Potential energy surface plot showing a concerted mechanism for the conversion of I and 2a (See SI).

Finally, the utility of these new enantioenriched dihydrobenzoxazinone products was explored (Scheme 4). The methylenation of 3a or 3n using the Tebbe reagent provided vinyl ether derivatives (4). A subsequent aza-Petasis-Ferrier rearrangement^[24] gave the corresponding dihydroquinolone 5 with retention of chirality as determined by X-ray crystallography. This unprecedented sequence involving memory of chirality^[25] presumably involves a Lewis acid-promoted ring opening to generate initially a single atropisomer of the Me₂AlCl-enolate intermediate (A1) from 4. The interconversion of this iminium enolate to atropisomer A2 is apparently slow relative to a rapid intramolecular Mannich reaction affording dihydroquinolones (5) with a CF₃-group at the C2 position. Trifluoromethyl groups are common in pharmaceutical molecules to improve metabolic stability, lipophilicity and permeability.^[26] Therefore, we anticipate that these enantioenriched heterocycles with a CF₃-bearing stereocenter can be leveraged to explore new bioactive dihydroquinolone scaffolds.^[27]

Scheme 4.

Transformation of 3. Conditions: a) Tebbe reagent, toluene/THF, – 40 °C to 25 °C; (b) Me₂AlCl, CH₂Cl₂, −78 °C.

An efficient asymmetric formal [4+2] cycloaddition of isatoic anhydride with trifluoromethyl ketones through NHC-mediated decarboxylative catalysis has been developed.
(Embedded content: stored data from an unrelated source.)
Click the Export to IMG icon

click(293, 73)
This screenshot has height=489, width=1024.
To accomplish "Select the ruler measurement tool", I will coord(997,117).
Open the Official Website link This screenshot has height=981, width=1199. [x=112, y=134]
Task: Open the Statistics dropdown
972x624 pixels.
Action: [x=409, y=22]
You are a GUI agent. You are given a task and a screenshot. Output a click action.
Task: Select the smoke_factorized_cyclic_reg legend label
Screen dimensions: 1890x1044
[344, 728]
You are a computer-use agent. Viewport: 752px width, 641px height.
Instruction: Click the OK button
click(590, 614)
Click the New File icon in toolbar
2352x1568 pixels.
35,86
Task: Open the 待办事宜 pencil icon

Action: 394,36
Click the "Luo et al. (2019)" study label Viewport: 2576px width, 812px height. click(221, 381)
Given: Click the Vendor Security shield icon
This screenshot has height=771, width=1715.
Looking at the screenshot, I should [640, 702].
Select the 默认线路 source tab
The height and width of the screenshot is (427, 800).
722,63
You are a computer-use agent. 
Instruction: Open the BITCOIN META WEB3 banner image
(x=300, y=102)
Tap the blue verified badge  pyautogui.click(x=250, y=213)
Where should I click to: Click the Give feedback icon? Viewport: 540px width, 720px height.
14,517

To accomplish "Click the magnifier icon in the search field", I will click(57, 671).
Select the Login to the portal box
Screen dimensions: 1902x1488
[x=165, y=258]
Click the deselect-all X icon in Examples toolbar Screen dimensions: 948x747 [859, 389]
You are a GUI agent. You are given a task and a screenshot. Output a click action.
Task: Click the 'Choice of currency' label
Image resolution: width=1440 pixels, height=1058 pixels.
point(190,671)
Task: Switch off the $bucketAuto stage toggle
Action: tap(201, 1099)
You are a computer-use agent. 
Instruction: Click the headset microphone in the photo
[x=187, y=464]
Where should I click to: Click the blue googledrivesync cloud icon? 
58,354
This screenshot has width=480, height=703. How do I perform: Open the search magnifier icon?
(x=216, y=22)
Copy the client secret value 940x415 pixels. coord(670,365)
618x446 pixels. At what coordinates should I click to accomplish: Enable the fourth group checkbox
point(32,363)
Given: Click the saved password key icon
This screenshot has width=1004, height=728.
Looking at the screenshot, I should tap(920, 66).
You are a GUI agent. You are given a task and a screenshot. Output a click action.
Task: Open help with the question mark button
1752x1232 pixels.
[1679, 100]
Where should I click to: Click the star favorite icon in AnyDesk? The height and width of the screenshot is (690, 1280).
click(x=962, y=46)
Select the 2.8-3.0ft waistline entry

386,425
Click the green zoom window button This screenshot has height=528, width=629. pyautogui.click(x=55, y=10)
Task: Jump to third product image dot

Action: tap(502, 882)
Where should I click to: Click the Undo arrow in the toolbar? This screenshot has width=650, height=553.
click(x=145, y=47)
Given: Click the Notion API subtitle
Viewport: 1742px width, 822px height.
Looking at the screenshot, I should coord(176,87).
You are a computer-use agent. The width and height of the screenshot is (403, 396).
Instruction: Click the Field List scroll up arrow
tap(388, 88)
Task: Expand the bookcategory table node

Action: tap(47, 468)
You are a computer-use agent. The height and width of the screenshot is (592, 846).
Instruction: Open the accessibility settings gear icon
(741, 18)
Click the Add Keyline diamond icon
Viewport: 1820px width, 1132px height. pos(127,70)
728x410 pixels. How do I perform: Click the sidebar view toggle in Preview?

This process generates an NHC-bound aza-o-QM as a key intermediate through liberation of carbon dioxide and avoids stoichiometric additives. Computations elucidated the origins of stereocontrol and revealed the concerted nature of the [4+2] process. This approach represents a highly versatile and selective transformation to provide enantioenriched dihydrobenzoxazin-4-ones with a CF₃-bearing stereocenter. Investigations involving these new NHC-bound intermediates and a variety of electrophile classes are ongoing.